Douceur

Aux fleurs de toutes les nuances qui font penser que chaque couleur s'étend sur une palette infinie, manquera désormais cette étincelle qui transforme le jardin en un espace habité, un territoire : le chat qui apparaît silencieusement...

...ou presque.

Seulement le son velours du coussinet qui frôle la mousse, un déplacement imperceptible, une présence décelée un quart de seconde avant que l'oeil n'apporte l'image féline.

Un regard serein et malicieux qui sait le monde et ses secrets, invisibles à notre âme polluée par l'objet. Un ressenti d'ordre primaire, acquis doucement par observation et partage oculaire me reste maintenant : aux aguets du moindre frémissement de l'air dans les herbes, sur les feuilles, glissant doucement jusqu'à mon oreille me peindre le corps de l'oiseau que je devine autour de moi.  

 

rose

Un bout de mon jardin le soir, à l'heure rose 

 

Un vide énorme soudain dans cet espace qui n'a plus de frontière.

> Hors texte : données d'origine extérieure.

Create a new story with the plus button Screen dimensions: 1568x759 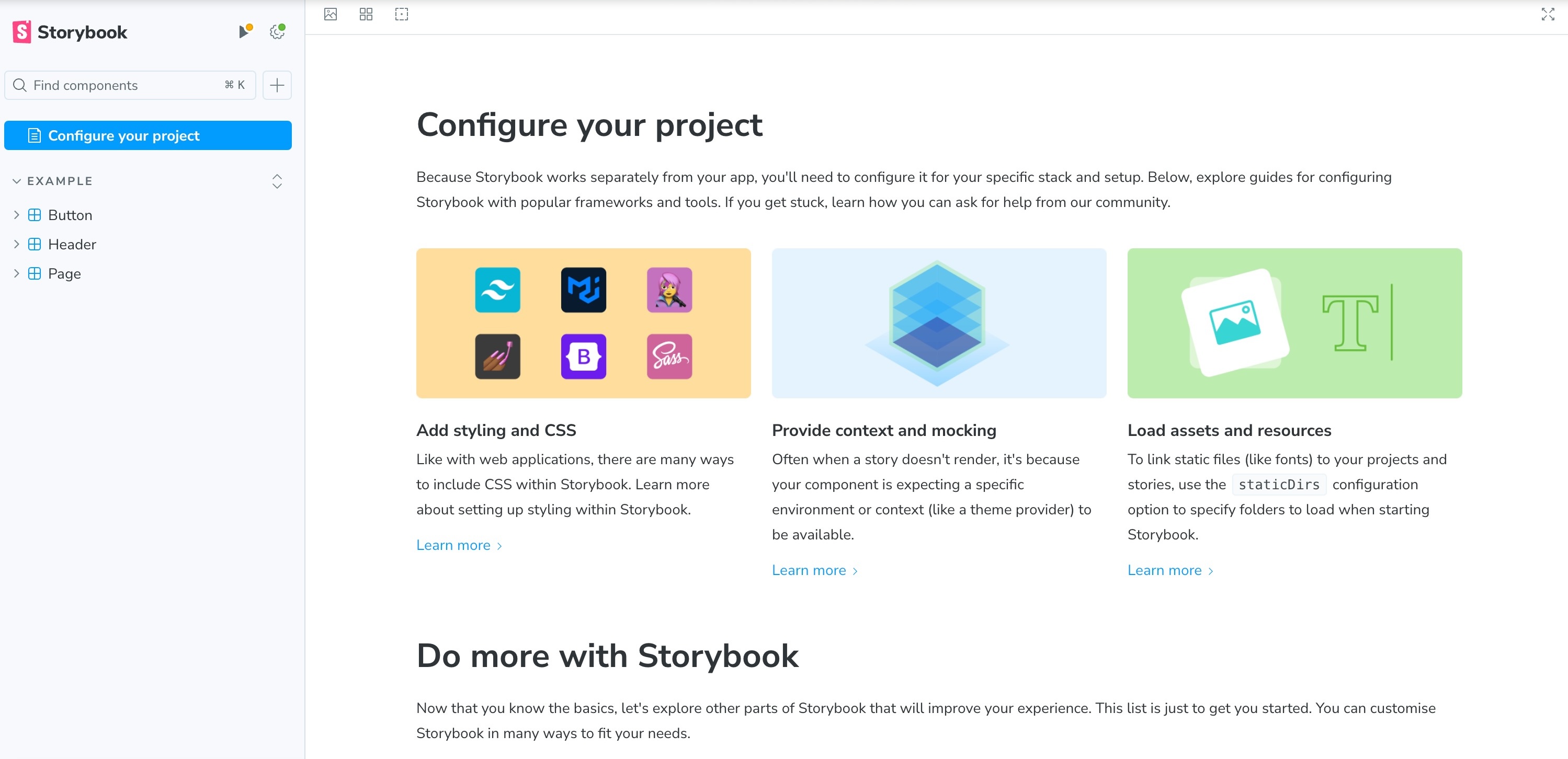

La joie de savoir qu'à tout moment l'animal viendrait me rappeler que je viens de la terre et que l'air que je respire est chargé de choses pour qui sait sentir, et que je n'entendais pas... je suis désormais seule, à l'heure d'un rendez-vous pour une discussion en mode "sixième sens", entre moi et... moi.

L'air du jardin a le parfum d'une présence particule infinie.